Limitations & Future Work

  1. Dynamic interaction increases computational overhead (50 steps vs. SGA's 10), approximately 5x slower.
  2. Random selection of negative samples might be suboptimal; mining negatives based on semantic distance could yield better results.
  3. Text perturbations depend on BERT-Attack word replacement, which has limited semantic coherence for long texts.
  4. Performance under \(L_2\) or other constraints is unexplored.
  5. Suppression effects of defense strategies (e.g., adversarial training, denoising) were not discussed.
  • SGA (ICLR 2023): First to use multiple text descriptions for diversity, but limited to static interaction.
  • SA-AET: Introduced contrastive feature space optimization but remains limited to two static interactions.
  • SIA (CVPR 2024): Structure Invariant Attack—a general input transform.
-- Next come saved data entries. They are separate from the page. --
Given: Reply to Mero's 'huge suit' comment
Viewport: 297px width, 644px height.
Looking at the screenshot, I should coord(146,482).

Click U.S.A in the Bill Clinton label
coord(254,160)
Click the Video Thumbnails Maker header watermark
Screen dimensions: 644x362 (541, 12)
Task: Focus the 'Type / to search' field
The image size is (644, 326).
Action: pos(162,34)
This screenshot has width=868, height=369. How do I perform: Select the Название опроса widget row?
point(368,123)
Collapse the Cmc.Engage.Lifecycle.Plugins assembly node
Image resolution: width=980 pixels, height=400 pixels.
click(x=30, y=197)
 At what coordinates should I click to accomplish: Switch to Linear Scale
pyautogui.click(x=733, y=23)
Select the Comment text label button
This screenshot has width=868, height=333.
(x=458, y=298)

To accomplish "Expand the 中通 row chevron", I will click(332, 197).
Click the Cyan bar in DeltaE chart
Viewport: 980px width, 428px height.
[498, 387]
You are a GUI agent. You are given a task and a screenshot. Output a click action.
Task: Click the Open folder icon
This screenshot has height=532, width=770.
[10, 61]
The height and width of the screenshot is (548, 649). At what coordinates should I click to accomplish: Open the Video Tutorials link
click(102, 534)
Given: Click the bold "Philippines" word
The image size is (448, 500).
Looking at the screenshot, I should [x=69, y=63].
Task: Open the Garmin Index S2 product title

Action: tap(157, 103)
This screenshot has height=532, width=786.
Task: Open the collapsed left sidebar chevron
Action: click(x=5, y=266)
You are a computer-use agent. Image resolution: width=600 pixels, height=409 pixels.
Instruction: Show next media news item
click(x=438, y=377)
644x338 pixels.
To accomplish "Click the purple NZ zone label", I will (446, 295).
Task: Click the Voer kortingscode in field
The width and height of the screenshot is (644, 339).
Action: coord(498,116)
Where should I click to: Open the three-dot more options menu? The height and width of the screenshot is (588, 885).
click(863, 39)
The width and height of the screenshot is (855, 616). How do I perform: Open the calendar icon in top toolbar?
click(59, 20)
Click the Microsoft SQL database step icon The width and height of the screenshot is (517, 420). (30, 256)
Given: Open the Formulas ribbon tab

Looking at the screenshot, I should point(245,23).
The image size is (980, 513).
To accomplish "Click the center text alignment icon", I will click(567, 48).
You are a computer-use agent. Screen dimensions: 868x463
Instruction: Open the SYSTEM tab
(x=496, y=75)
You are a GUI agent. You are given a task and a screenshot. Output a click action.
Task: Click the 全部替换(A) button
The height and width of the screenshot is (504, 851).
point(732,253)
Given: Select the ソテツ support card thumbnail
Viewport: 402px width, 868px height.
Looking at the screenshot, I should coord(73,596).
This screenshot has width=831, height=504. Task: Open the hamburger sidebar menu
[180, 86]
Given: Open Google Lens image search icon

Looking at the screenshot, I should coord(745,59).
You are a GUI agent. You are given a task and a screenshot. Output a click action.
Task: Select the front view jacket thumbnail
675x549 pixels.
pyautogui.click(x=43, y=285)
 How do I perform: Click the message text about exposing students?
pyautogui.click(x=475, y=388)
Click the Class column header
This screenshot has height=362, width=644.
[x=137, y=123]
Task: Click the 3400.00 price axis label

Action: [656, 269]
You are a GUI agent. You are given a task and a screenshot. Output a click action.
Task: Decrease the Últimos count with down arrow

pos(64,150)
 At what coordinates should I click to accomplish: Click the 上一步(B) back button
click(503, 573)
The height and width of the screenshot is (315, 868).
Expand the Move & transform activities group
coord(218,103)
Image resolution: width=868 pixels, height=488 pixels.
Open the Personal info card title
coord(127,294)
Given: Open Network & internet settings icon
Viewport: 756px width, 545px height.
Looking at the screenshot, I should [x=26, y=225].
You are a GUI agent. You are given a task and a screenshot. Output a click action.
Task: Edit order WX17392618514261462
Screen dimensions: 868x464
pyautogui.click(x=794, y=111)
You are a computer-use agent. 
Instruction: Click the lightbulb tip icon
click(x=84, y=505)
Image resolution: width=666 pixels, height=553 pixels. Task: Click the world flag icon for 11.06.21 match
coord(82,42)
SADCA confirms its utility in VLP and adds semantic-level enhancement.
  • Insight: Contrastive frameworks can be applied to other adversarial scenarios (3D vision, audio), and the dynamic interaction concept is applicable to the defense side in adversarial training.

Rating

  • Novelty: ⭐⭐⭐⭐ — Dynamic contrastive interaction and push-pull logic are innovative in the VLP context.
  • Experimental Thoroughness: ⭐⭐⭐⭐⭐ — Extensive testing across 4 VLP models, 2 tasks, multiple LVLMs (including GPT-5), and comprehensive ablation studies.
  • Writing Quality: ⭐⭐⭐⭐ — Clear motivation, intuitive comparisons, and complete pseudocode.
  • Value: ⭐⭐⭐⭐ — Reveals cross-modal vulnerabilities and provides a stronger benchmark for adversarial robustness.